== Record extracts ==

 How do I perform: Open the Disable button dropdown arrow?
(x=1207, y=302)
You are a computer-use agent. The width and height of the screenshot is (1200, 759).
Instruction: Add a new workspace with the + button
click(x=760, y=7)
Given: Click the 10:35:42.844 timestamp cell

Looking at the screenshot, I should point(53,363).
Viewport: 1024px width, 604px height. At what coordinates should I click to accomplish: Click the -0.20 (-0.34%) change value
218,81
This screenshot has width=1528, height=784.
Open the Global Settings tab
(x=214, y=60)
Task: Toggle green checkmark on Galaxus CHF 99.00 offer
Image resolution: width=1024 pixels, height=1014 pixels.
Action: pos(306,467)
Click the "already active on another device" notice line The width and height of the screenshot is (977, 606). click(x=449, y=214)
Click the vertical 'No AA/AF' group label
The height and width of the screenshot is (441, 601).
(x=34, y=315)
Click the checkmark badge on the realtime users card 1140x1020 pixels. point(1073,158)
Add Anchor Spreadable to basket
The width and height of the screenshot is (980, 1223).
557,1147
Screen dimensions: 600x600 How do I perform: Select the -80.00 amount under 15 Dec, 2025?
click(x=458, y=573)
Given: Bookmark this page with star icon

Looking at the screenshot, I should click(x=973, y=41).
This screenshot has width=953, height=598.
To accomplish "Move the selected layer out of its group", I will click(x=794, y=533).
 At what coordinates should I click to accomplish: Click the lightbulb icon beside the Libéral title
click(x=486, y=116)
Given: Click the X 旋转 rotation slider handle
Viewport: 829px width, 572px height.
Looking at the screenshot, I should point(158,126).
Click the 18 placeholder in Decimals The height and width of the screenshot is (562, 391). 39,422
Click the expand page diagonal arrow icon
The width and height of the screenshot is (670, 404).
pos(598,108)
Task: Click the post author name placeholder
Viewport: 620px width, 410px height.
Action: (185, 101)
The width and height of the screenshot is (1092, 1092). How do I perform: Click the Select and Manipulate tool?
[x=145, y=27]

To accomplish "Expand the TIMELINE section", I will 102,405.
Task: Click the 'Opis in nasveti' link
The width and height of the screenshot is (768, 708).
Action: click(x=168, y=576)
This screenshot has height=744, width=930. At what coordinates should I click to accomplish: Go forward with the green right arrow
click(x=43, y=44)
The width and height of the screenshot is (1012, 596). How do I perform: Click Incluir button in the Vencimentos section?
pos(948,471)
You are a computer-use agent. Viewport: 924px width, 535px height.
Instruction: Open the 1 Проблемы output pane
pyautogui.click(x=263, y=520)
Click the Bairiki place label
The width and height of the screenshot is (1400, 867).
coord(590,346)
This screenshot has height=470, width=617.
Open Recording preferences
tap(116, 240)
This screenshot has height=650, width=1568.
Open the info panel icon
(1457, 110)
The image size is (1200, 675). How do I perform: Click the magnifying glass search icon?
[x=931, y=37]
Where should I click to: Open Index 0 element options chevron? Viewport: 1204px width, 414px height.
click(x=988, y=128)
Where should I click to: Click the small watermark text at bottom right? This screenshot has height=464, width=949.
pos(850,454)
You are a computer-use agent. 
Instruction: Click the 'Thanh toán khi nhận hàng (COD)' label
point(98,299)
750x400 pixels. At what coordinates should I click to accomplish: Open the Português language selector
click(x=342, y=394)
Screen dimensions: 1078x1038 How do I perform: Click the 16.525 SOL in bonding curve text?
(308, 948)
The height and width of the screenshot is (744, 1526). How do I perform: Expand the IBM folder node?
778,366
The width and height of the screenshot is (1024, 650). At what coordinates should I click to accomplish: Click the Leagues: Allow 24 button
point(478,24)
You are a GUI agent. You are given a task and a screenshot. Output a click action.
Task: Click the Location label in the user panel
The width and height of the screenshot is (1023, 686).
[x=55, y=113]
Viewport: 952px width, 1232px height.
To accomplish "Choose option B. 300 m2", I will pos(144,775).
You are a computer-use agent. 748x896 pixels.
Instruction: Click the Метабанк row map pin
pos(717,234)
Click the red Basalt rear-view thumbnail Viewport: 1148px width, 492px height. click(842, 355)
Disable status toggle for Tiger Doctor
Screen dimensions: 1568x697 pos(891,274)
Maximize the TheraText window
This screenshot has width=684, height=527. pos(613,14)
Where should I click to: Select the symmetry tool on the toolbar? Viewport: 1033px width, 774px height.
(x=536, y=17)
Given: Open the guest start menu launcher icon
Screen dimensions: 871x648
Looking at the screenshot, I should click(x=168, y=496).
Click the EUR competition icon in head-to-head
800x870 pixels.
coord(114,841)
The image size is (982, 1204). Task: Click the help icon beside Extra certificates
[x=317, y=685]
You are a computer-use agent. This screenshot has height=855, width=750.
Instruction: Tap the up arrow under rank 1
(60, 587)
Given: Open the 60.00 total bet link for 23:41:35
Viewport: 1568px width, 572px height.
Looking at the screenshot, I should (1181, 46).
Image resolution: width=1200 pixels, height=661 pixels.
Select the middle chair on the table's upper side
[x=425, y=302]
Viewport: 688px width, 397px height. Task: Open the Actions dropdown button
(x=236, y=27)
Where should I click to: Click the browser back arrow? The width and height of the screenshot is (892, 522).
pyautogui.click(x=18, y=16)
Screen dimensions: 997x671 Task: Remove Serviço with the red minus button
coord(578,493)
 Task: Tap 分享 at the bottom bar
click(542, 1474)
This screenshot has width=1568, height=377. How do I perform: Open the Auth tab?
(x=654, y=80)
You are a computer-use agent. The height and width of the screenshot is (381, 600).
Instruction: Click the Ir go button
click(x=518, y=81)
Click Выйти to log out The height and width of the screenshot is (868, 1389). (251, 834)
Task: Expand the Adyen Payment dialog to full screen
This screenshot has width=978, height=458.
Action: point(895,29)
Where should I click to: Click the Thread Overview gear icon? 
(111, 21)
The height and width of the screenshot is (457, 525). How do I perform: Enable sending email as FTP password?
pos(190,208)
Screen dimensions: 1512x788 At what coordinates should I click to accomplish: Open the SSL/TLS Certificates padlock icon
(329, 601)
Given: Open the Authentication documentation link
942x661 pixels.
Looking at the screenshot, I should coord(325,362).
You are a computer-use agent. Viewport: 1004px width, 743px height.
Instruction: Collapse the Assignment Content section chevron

===

_Task to complete:_ Write every record out again exactly.

_Answer to this task:_
 How do I perform: Open the Disable button dropdown arrow?
(x=1207, y=302)
You are a computer-use agent. The width and height of the screenshot is (1200, 759).
Instruction: Add a new workspace with the + button
click(x=760, y=7)
Given: Click the 10:35:42.844 timestamp cell

Looking at the screenshot, I should point(53,363).
Viewport: 1024px width, 604px height. At what coordinates should I click to accomplish: Click the -0.20 (-0.34%) change value
218,81
This screenshot has width=1528, height=784.
Open the Global Settings tab
(x=214, y=60)
Task: Toggle green checkmark on Galaxus CHF 99.00 offer
Image resolution: width=1024 pixels, height=1014 pixels.
Action: pos(306,467)
Click the "already active on another device" notice line The width and height of the screenshot is (977, 606). click(x=449, y=214)
Click the vertical 'No AA/AF' group label
The height and width of the screenshot is (441, 601).
(x=34, y=315)
Click the checkmark badge on the realtime users card 1140x1020 pixels. point(1073,158)
Add Anchor Spreadable to basket
The width and height of the screenshot is (980, 1223).
557,1147
Screen dimensions: 600x600 How do I perform: Select the -80.00 amount under 15 Dec, 2025?
click(x=458, y=573)
Given: Bookmark this page with star icon

Looking at the screenshot, I should click(x=973, y=41).
This screenshot has width=953, height=598.
To accomplish "Move the selected layer out of its group", I will click(x=794, y=533).
 At what coordinates should I click to accomplish: Click the lightbulb icon beside the Libéral title
click(x=486, y=116)
Given: Click the X 旋转 rotation slider handle
Viewport: 829px width, 572px height.
Looking at the screenshot, I should point(158,126).
Click the 18 placeholder in Decimals The height and width of the screenshot is (562, 391). 39,422
Click the expand page diagonal arrow icon
The width and height of the screenshot is (670, 404).
pos(598,108)
Task: Click the post author name placeholder
Viewport: 620px width, 410px height.
Action: (185, 101)
The width and height of the screenshot is (1092, 1092). How do I perform: Click the Select and Manipulate tool?
[x=145, y=27]

To accomplish "Expand the TIMELINE section", I will 102,405.
Task: Click the 'Opis in nasveti' link
The width and height of the screenshot is (768, 708).
Action: click(x=168, y=576)
This screenshot has height=744, width=930. At what coordinates should I click to accomplish: Go forward with the green right arrow
click(x=43, y=44)
The width and height of the screenshot is (1012, 596). How do I perform: Click Incluir button in the Vencimentos section?
pos(948,471)
You are a computer-use agent. Viewport: 924px width, 535px height.
Instruction: Open the 1 Проблемы output pane
pyautogui.click(x=263, y=520)
Click the Bairiki place label
The width and height of the screenshot is (1400, 867).
coord(590,346)
This screenshot has height=470, width=617.
Open Recording preferences
tap(116, 240)
This screenshot has height=650, width=1568.
Open the info panel icon
(1457, 110)
The image size is (1200, 675). How do I perform: Click the magnifying glass search icon?
[x=931, y=37]
Where should I click to: Open Index 0 element options chevron? Viewport: 1204px width, 414px height.
click(x=988, y=128)
Where should I click to: Click the small watermark text at bottom right? This screenshot has height=464, width=949.
pos(850,454)
You are a computer-use agent. 
Instruction: Click the 'Thanh toán khi nhận hàng (COD)' label
point(98,299)
750x400 pixels. At what coordinates should I click to accomplish: Open the Português language selector
click(x=342, y=394)
Screen dimensions: 1078x1038 How do I perform: Click the 16.525 SOL in bonding curve text?
(308, 948)
The height and width of the screenshot is (744, 1526). How do I perform: Expand the IBM folder node?
778,366
The width and height of the screenshot is (1024, 650). At what coordinates should I click to accomplish: Click the Leagues: Allow 24 button
point(478,24)
You are a GUI agent. You are given a task and a screenshot. Output a click action.
Task: Click the Location label in the user panel
The width and height of the screenshot is (1023, 686).
[x=55, y=113]
Viewport: 952px width, 1232px height.
To accomplish "Choose option B. 300 m2", I will pos(144,775).
You are a computer-use agent. 748x896 pixels.
Instruction: Click the Метабанк row map pin
pos(717,234)
Click the red Basalt rear-view thumbnail Viewport: 1148px width, 492px height. click(842, 355)
Disable status toggle for Tiger Doctor
Screen dimensions: 1568x697 pos(891,274)
Maximize the TheraText window
This screenshot has width=684, height=527. pos(613,14)
Where should I click to: Select the symmetry tool on the toolbar? Viewport: 1033px width, 774px height.
(x=536, y=17)
Given: Open the guest start menu launcher icon
Screen dimensions: 871x648
Looking at the screenshot, I should click(x=168, y=496).
Click the EUR competition icon in head-to-head
800x870 pixels.
coord(114,841)
The image size is (982, 1204). Task: Click the help icon beside Extra certificates
[x=317, y=685]
You are a computer-use agent. This screenshot has height=855, width=750.
Instruction: Tap the up arrow under rank 1
(60, 587)
Given: Open the 60.00 total bet link for 23:41:35
Viewport: 1568px width, 572px height.
Looking at the screenshot, I should (1181, 46).
Image resolution: width=1200 pixels, height=661 pixels.
Select the middle chair on the table's upper side
[x=425, y=302]
Viewport: 688px width, 397px height. Task: Open the Actions dropdown button
(x=236, y=27)
Where should I click to: Click the browser back arrow? The width and height of the screenshot is (892, 522).
pyautogui.click(x=18, y=16)
Screen dimensions: 997x671 Task: Remove Serviço with the red minus button
coord(578,493)
 Task: Tap 分享 at the bottom bar
click(542, 1474)
This screenshot has width=1568, height=377. How do I perform: Open the Auth tab?
(x=654, y=80)
You are a computer-use agent. The height and width of the screenshot is (381, 600).
Instruction: Click the Ir go button
click(x=518, y=81)
Click Выйти to log out The height and width of the screenshot is (868, 1389). (251, 834)
Task: Expand the Adyen Payment dialog to full screen
This screenshot has width=978, height=458.
Action: point(895,29)
Where should I click to: Click the Thread Overview gear icon? 
(111, 21)
The height and width of the screenshot is (457, 525). How do I perform: Enable sending email as FTP password?
pos(190,208)
Screen dimensions: 1512x788 At what coordinates should I click to accomplish: Open the SSL/TLS Certificates padlock icon
(329, 601)
Given: Open the Authentication documentation link
942x661 pixels.
Looking at the screenshot, I should coord(325,362).
You are a computer-use agent. Viewport: 1004px width, 743px height.
Instruction: Collapse the Assignment Content section chevron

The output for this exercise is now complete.